La même solution doit semble-t-il être suivie selon le Tribunal de Grande Instance de Paris  à propos du cachet et de la signature de l’huissier. Dans l’espèce ayant donné lieu au jugement du 30 septembre 2008 [12], des clichés avaient été pris lors d’une saisie-contrefaçon par l’huissier, et ils avaient été joints au procès-verbal de saisie sans être revêtus de son cachet. L’obligation d’apposer cachet et signature sur chaque page annexée et numérotée permet d’authentifier la provenance de ces pages. Il s’agit cependant pour le Tribunal d’une nullité de forme pouvant être couverte à tout moment, et notamment par la communication du premier original.

– Le respect des termes de l’ordonnance

Dans un arrêt du 9 novembre 2007 [13], alors que l’huissier avait saisi plus d’exemplaires des produits litigieux que prévu dans l’ordonnance, la Cour d’appel de Paris a jugé que ce non-respect par l’huissier des termes de l’ordonnance ne devait être sanctionné que si le saisi démontre l’existence d’un grief.

Le Tribunal de Grande Instance de Paris a eu également à se prononcer dans un jugement du 30 septembre 2008 [14] sur une saisie de trois catalogues alors que deux seulement étaient prévus dans l’ordonnance. Selon les magistrats, il s’agit d’une nullité de forme qui ne doit pas être sanctionnée en l’espèce puisque, s’agissant d’un document commercial distribué en nombre aux consommateurs, le saisi ne démontre pas de grief. Le Tribunal précise que même si la saisie des catalogues avait été fautive, seule la saisie réelle de ces documents aurait été annulée, sans impact sur le reste des opérations.

Dans une affaire ayant donné lieu à un jugement du Tribunal de Grande Instance de Paris du 7 janvier 2009 [15], aux termes de l’ordonnance ayant autorisé la saisie-contrefaçon, l’huissier était autorisé à saisir réellement ou reproduire « tous prospectus, brochures, catalogues et toutes pièces de comptabilité ou livres comptables d’où pouvait résulter la preuve de la contrefaçon, de sa provenance et de son étendue », à charge pour l’huissier de conserver au secret les éventuelles pièces comptables jusqu’à ce qu’il soit statué sur leur communication. Or, l’huissier avait reproduit dans son procès-verbal des informations sur les clients et fournisseurs du saisi et transmis au saisissant un CD comportant des factures. Le Tribunal a jugé que l’huissier avait outrepassé sa mission et a condamné le saisissant à verser au saisi la somme de 20.000 euros à titre de dommages-intérêts. Le saisissant n’aurait en effet pas dû avoir connaissance de ces informations, sauf autorisation du juge obtenue dans le cadre d’une procédure contradictoire. Où l’on voit que l’excès de zèle éventuel de l’huissier peut coûter cher au titulaire de droit… La prudence veut donc que ce dernier refuse, éventuellement par écrit, la communication par l’huissier de toute information saisie violant le secret des affaires, tant que le sort de cette information n’est pas fixée par le juge ou permise par le saisi.

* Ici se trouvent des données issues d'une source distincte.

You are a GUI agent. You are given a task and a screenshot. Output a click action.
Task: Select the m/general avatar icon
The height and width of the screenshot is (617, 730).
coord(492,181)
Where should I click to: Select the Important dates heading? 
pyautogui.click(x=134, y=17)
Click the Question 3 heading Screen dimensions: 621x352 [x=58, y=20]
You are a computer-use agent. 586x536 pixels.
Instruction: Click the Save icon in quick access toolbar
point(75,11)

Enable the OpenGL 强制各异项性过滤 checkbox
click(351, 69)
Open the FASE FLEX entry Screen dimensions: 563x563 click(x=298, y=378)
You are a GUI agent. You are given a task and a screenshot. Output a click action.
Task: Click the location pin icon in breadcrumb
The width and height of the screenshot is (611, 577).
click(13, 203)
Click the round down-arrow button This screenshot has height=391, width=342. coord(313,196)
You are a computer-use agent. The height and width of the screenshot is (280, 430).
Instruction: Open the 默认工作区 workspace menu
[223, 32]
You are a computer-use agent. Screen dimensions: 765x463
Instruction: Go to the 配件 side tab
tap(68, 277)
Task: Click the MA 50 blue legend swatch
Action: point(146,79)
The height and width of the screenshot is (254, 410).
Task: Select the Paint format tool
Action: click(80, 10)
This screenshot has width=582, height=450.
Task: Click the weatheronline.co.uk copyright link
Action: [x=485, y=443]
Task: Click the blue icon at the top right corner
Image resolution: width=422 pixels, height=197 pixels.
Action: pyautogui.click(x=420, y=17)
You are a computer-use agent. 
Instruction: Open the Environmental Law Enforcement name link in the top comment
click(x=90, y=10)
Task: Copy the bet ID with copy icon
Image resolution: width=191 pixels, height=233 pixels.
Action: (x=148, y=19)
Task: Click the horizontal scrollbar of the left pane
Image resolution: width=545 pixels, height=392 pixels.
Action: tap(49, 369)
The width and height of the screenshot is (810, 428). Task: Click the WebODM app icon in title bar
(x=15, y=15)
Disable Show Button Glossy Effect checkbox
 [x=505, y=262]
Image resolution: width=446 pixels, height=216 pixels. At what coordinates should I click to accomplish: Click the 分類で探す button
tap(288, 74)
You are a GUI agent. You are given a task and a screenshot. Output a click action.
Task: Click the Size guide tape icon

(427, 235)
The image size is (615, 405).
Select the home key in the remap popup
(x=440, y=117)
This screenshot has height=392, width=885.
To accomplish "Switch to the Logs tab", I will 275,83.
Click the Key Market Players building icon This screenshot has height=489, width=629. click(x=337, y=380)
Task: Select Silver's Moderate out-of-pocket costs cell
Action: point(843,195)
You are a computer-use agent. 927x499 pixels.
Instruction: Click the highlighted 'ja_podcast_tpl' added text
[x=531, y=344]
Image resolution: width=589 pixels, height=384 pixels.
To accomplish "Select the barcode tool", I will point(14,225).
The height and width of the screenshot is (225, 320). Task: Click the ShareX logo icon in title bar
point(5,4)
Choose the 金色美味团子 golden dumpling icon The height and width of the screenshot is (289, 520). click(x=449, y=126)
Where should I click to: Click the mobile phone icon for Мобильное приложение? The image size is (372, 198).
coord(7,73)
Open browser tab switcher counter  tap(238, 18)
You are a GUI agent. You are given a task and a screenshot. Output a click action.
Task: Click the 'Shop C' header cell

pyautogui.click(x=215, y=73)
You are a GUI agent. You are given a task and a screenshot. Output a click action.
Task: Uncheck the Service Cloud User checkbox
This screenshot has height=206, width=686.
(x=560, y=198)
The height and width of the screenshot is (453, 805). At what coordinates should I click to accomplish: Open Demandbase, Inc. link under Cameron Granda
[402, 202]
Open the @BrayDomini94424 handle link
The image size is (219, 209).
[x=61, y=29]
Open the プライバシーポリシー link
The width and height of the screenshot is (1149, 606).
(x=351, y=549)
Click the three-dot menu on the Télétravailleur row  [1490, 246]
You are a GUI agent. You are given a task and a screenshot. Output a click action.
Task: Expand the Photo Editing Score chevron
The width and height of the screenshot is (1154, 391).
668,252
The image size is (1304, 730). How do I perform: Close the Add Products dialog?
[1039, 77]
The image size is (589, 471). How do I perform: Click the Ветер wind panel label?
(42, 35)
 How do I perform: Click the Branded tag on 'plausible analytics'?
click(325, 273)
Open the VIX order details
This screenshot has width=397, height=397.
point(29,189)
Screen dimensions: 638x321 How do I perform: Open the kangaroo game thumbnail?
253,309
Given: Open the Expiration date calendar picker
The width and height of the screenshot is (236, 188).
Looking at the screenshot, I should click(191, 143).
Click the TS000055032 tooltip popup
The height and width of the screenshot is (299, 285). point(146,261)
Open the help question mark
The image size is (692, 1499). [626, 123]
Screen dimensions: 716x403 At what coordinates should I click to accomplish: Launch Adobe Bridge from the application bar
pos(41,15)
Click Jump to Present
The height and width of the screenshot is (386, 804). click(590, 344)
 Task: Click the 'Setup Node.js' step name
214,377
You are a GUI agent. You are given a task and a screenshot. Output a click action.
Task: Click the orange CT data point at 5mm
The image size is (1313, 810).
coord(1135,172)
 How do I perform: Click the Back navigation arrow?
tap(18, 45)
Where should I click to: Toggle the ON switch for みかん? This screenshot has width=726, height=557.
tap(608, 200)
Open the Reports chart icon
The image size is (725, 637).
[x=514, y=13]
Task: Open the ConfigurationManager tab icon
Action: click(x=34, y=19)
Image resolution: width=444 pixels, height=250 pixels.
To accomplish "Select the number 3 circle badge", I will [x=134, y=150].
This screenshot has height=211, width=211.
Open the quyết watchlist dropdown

Enfin, dans l’espèce jugée par le Tribunal de Grande Instance de Paris le 27 janvier 2009 [16], l’huissier avait annexé à son procès-verbal des pièces ne figurant pas sur la liste des documents qu’il était autorisé à appréhender. Cependant, le Tribunal a constaté que ces pièces lui avaient été remises spontanément et volontairement, en dehors de toute demande et investigation de l’huissier. Leur présence en annexe du procès-verbal ne suffit pas à caractériser un dépassement de sa mission.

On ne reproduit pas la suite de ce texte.